Thursday, January 29, 2015

Curds and Whey

Ever have an "Oops"? A kitchen Oops? An I-left-the-oven-on-now-a-gallon-of-yogurt-has-curdled Oops? Yea... let's take a page from Bob Ross, call is a happy mistake, and turn it into a bird. Well, not an actual bird, that would be weird.

I keep my yogurt at temperature in the oven by preheating it on the lowest temp and putting the warm packed jars on a tray in there with the oven off. Usually it's just enough heat to keep the fermentation going, this week it was enough heat to kill the culture, so a gallon of milk was made into not-yogurt.
 No panicking! First rule of cooking. So, I got on the Google, asked some fellow fermentors, and started looking for ways to salvage this. First, I strained the curds out from the whey. stirring the mess from time to time to let more liquid drain. I then placed a bowl and some weight (A jar of water) on the cheesy bit to force some water out. That whey, is of course being reserved for other uses.

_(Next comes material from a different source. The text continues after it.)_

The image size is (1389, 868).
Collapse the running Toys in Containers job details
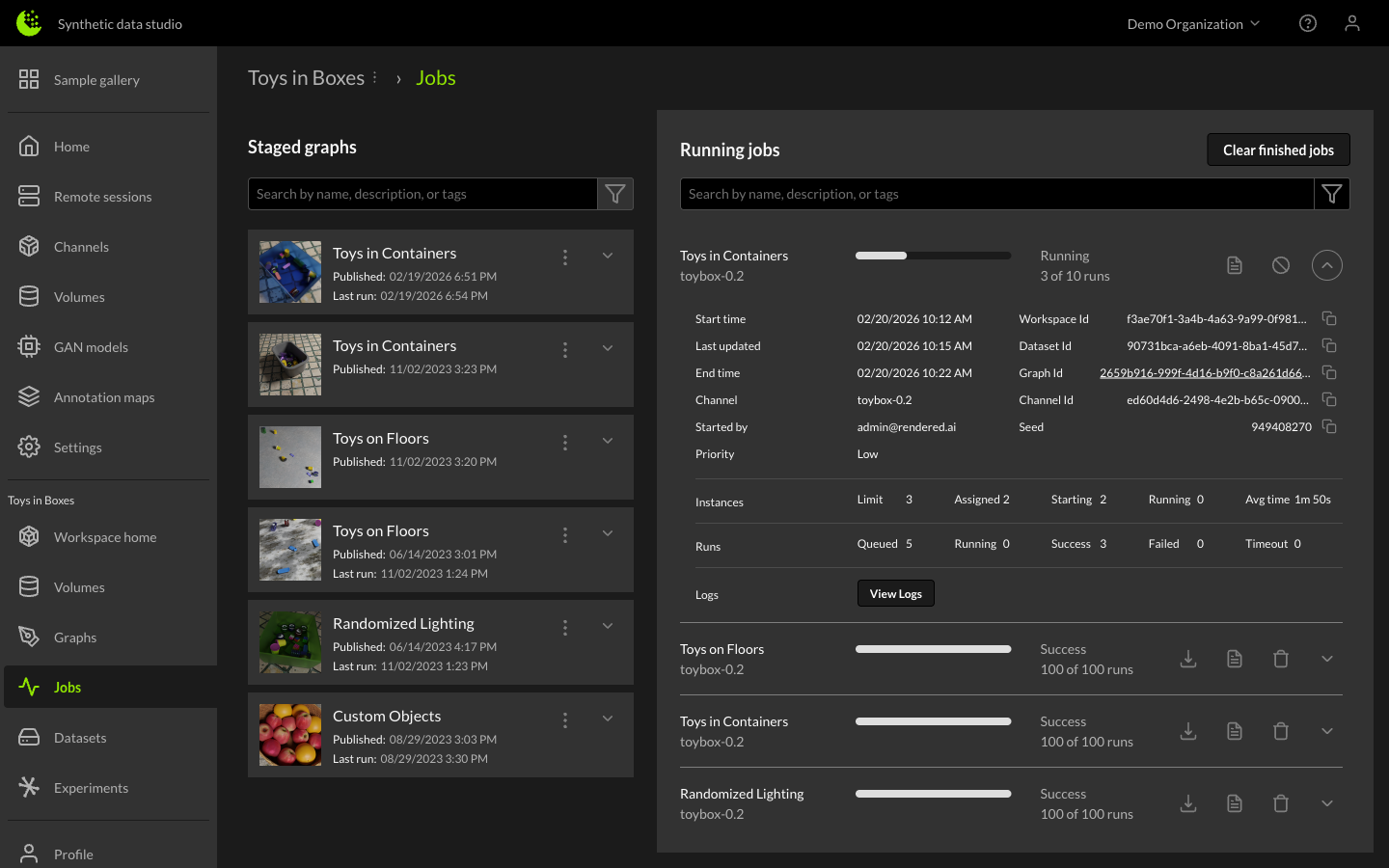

In the morning the curds had formed a fairly firm cheesy mass. So firm, in fact, that I added some milk back to it to make it more mixable. Then I ate it with jam for breakfast - Fan-fucking-tastic!

 As for the rest, the majority of the mess had become whey. I used skim milk which has considerably higher percentages of water in it. I discovered that *gasp* one of my favorite cheeses is not in fact a real cheese! Brunost, which is sometimes sold as "Ski Queen" here in the states is made from boiled down whey with a little cream added. The color comes from the milk sugars caramelize, thus it's slightly sweet.

The history of this cheese is interesting, and much newer than one might think. In earlier periods whey was a valuable animal feed for the small farm cheese maker, and it was also commonly added to soups and the like. As dairy productions got bigger and bigger there was more whey than could be given back to animals (it's more often given to pigs and horses, not cows.) Nowadays, Whey is in fact a problematic waste product!

For my Whey cheese I boiled the whey for hours... and hours... and finally it went from a thin yellowish liquid to a thick brown substance the consistency of gravy. I took it off the heat, and added a little bit of cream. It has to be whisked several times while cooling to avoid the crystallizing of the sugars.
Not quite as solid and brown as the Gjetost, but quite good on crackers nonetheless!